“It will get worse before it gets better” say LOFA.
Congestion is causing severe disruptions at the UKs three main container ports. LOFA members are seeing shipping lines not being allowed to return empty containers to the ports because they have exceeded their agreed allocations. Consequently, ports are putting a block on them returning any further containers in an attempt to prevent congestion at the terminals. In the past shipping lines have used surrounding off quay container yards for overspill storage but this again is an issue because container yards do not operate the same hours as the ports.
Major congestion disruptions and misery at all three ports, Felixstowe, Southampton and London are being further compounded by the added introduction of COVID 19 measures.
Right now, the situation is worsening, this crisis is expected to continue into next year, or until there is a let up in the current volume levels, which is leading to carrier companies introducing port congestion surcharges.
This lack of space and container issues will result in price hikes coming in as early as next week. This crisis has led to many carriers refusing bookings to the UK and even talks of UK ports being omitted on some vessel rotations. The container capacity issues in the market will inevitably lead to substantial increases to sea freight costs, and the lack of availability will also lead to delays in the delivery of containers to UK destinations.
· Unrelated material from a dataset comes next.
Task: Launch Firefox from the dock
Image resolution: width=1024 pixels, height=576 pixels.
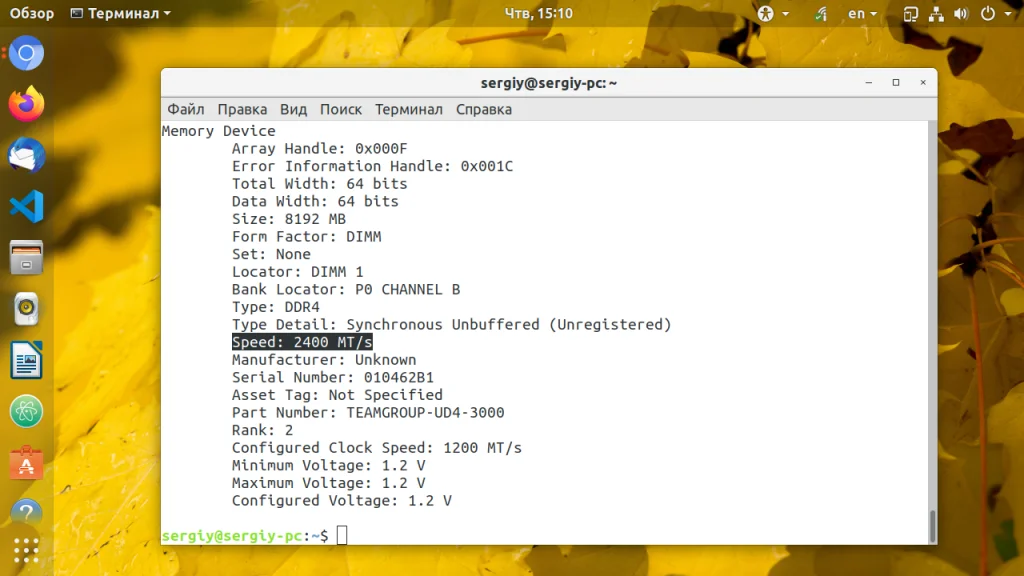Action: pyautogui.click(x=26, y=104)
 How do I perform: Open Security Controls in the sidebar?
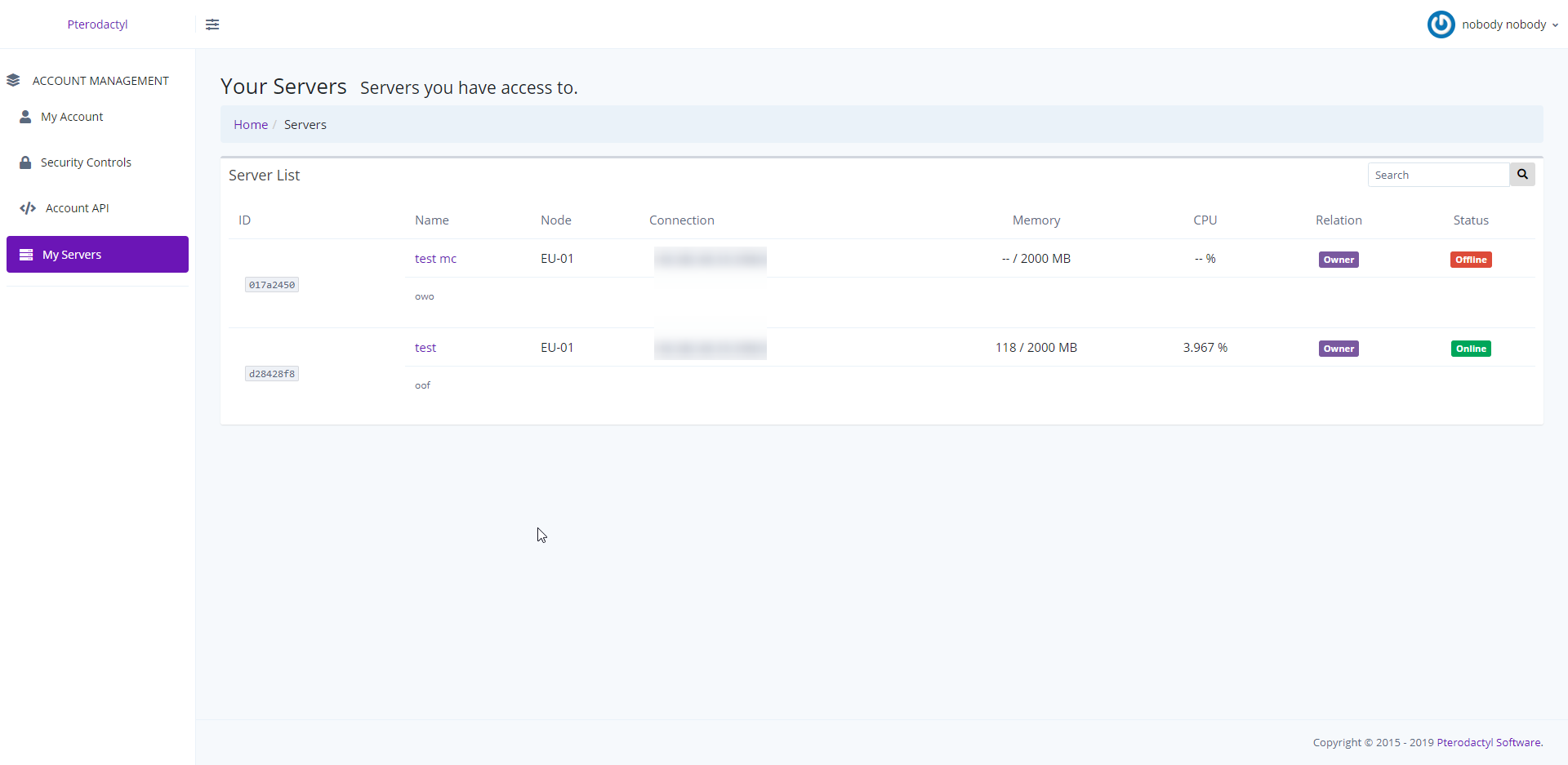(x=86, y=162)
The situation will become worse before it gets better for logistic providers and UK importers. It is hoped that the current backlog does not continue into Chinese New Year so that business can recover by the time we reach February 2021 and if not by the time we are all faced with the challenges that Brexit will bring.
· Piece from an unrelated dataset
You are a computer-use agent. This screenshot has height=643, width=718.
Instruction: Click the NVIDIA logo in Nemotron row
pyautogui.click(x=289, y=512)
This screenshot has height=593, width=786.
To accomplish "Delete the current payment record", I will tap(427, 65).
This is troubling news for LOFA members and the industry as a whole, leisure products start to hit ports as early as December. The UK appears to be in a particularly difficult position, the congestion and delays which appeared to impact Felixstowe initially has now spread to other ports, resulting in some vessels having to “cut and run’ before discharging containers. The UK port issues have now led to one or two carriers unofficially communicating their refusal to take bookings to the UK from Asian locations during November. It will therefore follow that their vessels will not be calling at UK ports.
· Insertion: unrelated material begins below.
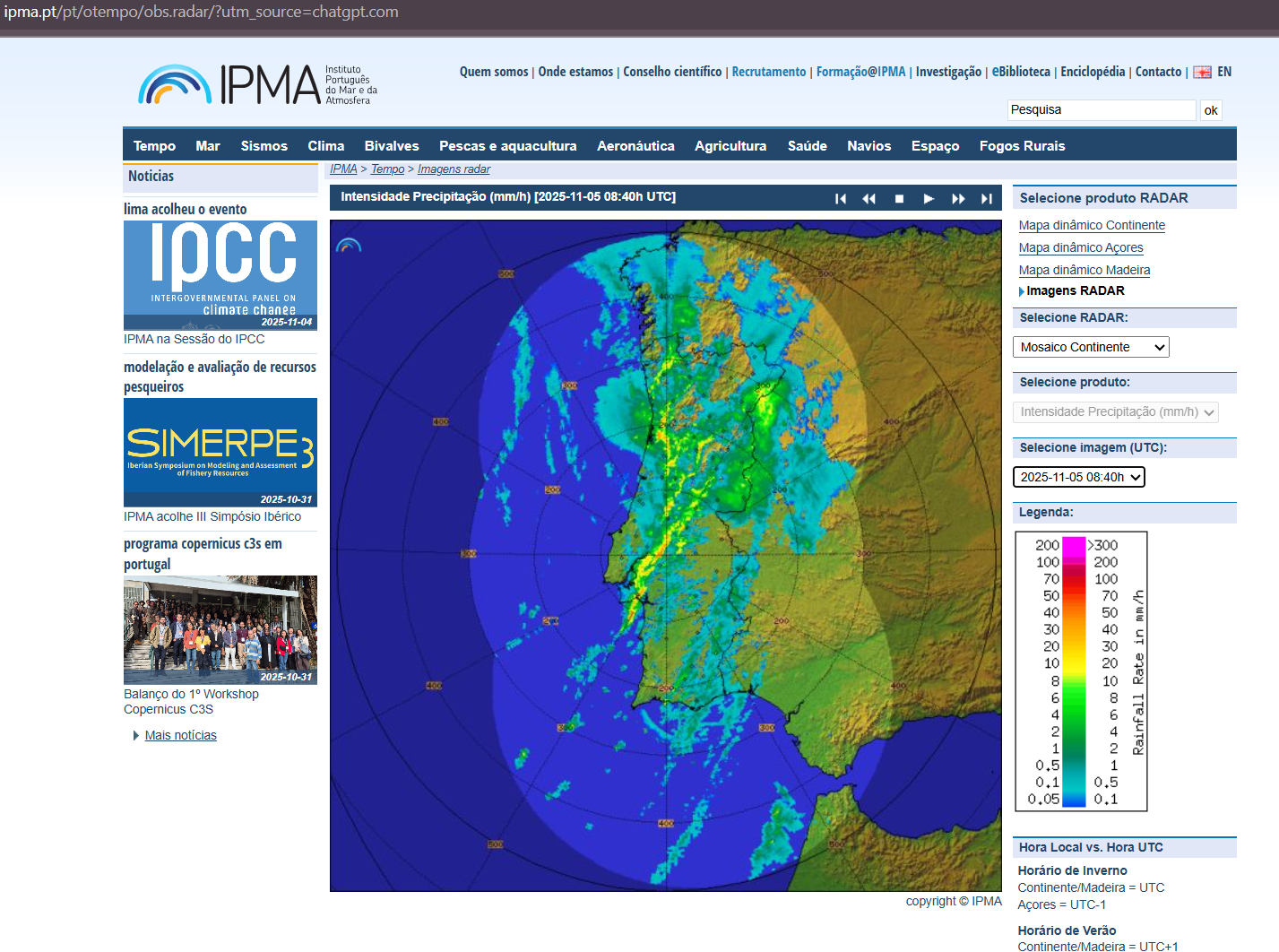Open the 2025-11-05 08:40h image selector

coord(1078,477)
Of course, the peak season, which has been heightened by six months of global trade being pushed into four this year, cannot be expected to continue indefinitely and is usually driven by Black Friday and Christmas sales. So, at some time, in the not too distant future, there must be some much-needed respite for UK ports and business, that said, with COVID-19 starting to peak once more, the current national lockdown and Brexit on the horizon, the next few months are still likely to be extremely challenging time for industry as a whole.